WORK TO BE COMPLETED: Look over the material for the string "each". Copy every line where it turns up.

LISTED ENTRIES:
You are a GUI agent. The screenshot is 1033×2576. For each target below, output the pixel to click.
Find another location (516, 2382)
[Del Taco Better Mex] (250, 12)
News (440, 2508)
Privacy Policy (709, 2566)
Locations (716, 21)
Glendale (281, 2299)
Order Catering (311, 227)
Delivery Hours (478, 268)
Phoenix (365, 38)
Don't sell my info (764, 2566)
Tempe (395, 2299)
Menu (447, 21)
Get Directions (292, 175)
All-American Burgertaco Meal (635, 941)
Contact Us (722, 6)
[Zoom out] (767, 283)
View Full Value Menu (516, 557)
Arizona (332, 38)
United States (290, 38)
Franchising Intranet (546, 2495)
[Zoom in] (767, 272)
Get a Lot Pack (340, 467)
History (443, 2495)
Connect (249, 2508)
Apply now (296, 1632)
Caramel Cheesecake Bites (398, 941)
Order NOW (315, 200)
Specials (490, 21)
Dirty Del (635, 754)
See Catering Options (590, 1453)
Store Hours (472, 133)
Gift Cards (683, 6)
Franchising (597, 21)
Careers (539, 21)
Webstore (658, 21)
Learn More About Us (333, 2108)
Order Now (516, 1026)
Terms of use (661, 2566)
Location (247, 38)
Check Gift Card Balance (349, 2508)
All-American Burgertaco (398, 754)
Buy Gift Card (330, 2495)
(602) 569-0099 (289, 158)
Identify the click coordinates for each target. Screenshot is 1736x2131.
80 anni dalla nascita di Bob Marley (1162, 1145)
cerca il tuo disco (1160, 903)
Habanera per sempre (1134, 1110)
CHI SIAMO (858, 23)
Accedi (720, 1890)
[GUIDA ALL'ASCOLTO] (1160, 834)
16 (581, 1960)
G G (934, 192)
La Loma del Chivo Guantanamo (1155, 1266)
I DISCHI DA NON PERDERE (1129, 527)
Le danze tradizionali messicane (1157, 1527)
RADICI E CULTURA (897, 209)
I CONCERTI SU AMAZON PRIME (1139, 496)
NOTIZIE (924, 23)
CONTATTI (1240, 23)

ANSWER TO THIS EXERCISE:
You are a GUI agent. The screenshot is 1033×2576. For each target below, output the pixel to click.
Identify the click coordinates for each target. Screenshot is 1736x2131.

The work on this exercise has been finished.